To ensure the highest levels of integrity and impartiality, NSI does not provide consulting services, neither does NSI have any financial or other beneficial  arrangement with any consultancy.  The NSI Associate Consultancy Programme (ACP) is a referral facility for businesses seeking help with Certification and business development.

The NSI ACP includes consultancies that provide services not attributable to NSI Schemes, for example: support for Business Continuity (BS ISO 22301), included in order to provide you with support you need for your business development.

When choosing your Consultancy, consider:

Plan

Be clear about your reasons for employing a consultant.  Make sure you completely understand what you need and communicate that to your candidate consultancies.

Obtain proposals from more than one consultancy, perhaps 2 or 3 before making a commitment.

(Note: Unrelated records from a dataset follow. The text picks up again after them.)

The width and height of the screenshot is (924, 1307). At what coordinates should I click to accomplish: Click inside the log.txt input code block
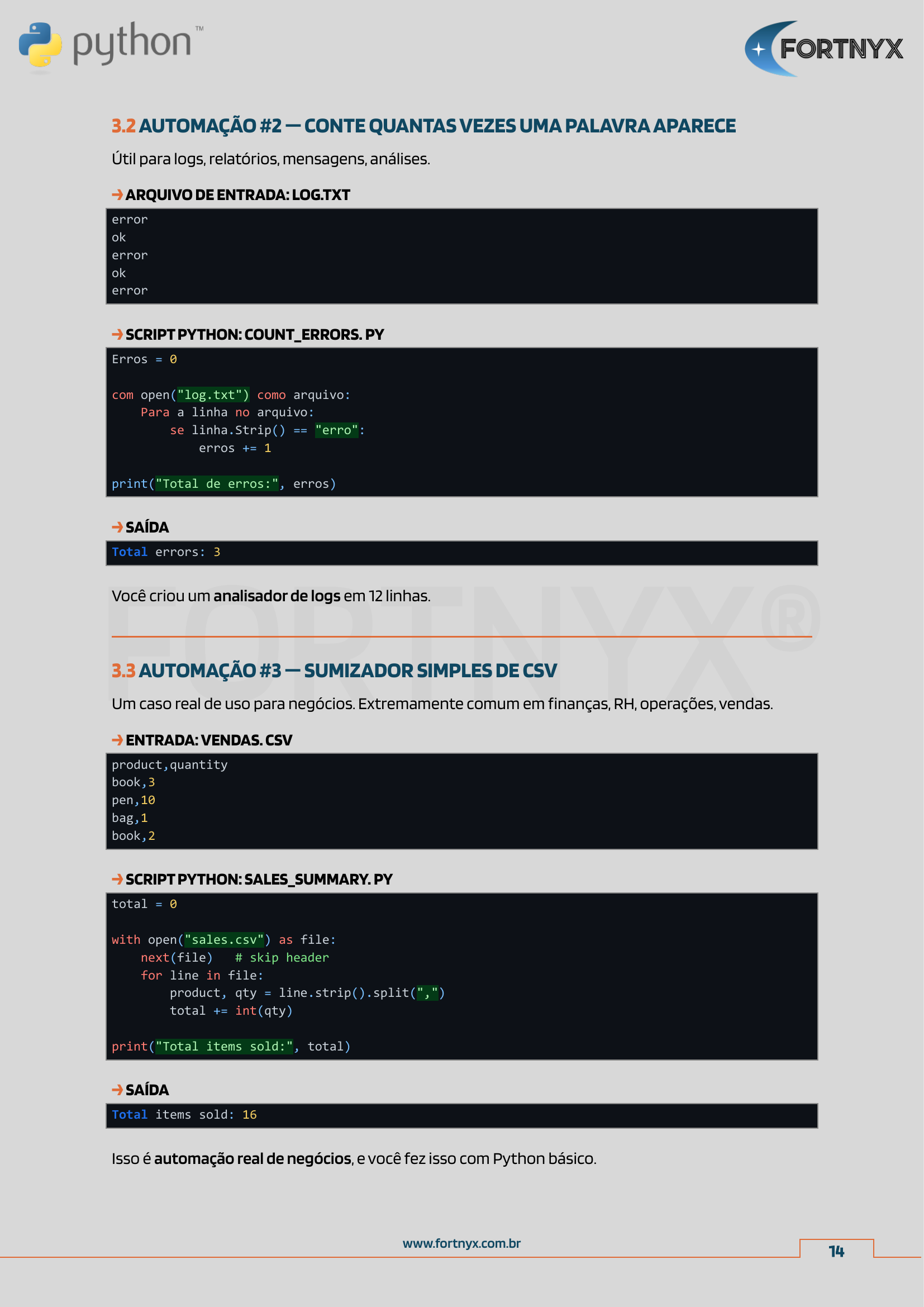pos(461,255)
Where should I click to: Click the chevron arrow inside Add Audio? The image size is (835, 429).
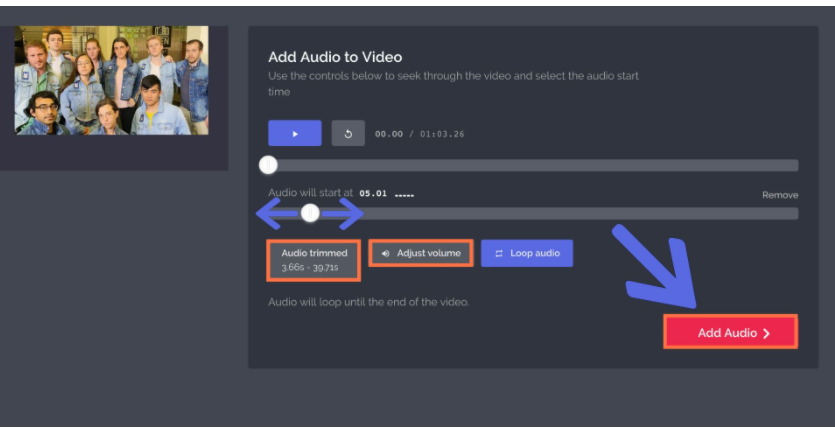coord(766,333)
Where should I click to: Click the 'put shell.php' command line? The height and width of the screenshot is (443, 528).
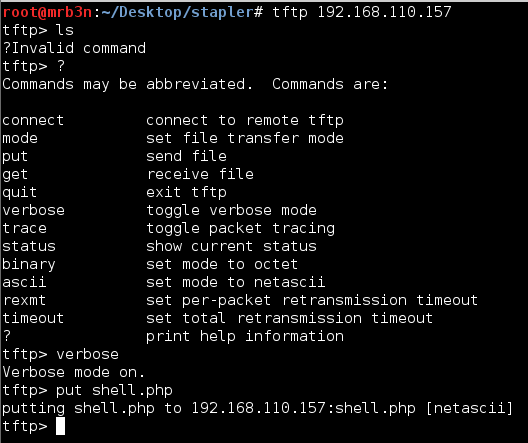114,391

Recommendations and References

NSI cannot recommend or comment upon a consultancy, but seek and gather the experiences of others who have been faced with similar needs or have used the same consultancy.  Take up references supplied by consultancies.

Investigate

Try to find a consultancy with specific experience in your type of business.  A plausible consultancy providing support for the standard you require, may not have experience of its application to your type of business.

Get to Know Your Consultancy

Meet and get to know the consultant who will be providing their services.  It is vital that you understand each other, and approve of their approach.

The Contract

Determine your budget and what flexibility in it you may consider.  Plans and costs have a habit of growing, make sure your contract covers what you need and that the project plan is agreed, then stick to it; ‘scope-creep’ too often can blow budgets and delivery timescales, and cause much friction.  If you feel that the project poses some risk, negotiate some protection, for example: get-out clauses, or late delivery penalties.

Understand the costs, make sure of the charging method – day rate or fixed cost;  travel and subsistence can add substantially to the bill.

If you are unsure about a proposal or a contract, seek clarification.  If unclear or you are still unsure, that consultant is probably not for you.  It is probably better to start over with a new brief than to accept second-best or something you don’t understand.

As with any good plan, establish project deliverables, milestones and quality criteria.  Don’t forget that once the consultancy has completed their task and gone, you have to be able to work with the delivered solution.  How will you make changes to it in the future?

Monitor Carefully

Establish SLAs, make sure your consultant is available when you want them, and that you know what to do in the event of a problem.  If the project does not proceed as you expect, raise the issue with your consultancy as soon as possible; waiting to see if it improves merely postpones the inevitable.

Feedback

We are interested in your experience of a consultancy, good and bad, please let us know how your consultancy assignments and contracts have gone.  If you feel inclined to commend your consultancy with an anecdote, case study or testimonial, please send us a copy.  Mail your comments to acp@nsi.org.uk.

Still Not Enough?

If you need more in-depth help you might try BS ISO 10019Guidelines for the selection of quality management system consultants and use of their services.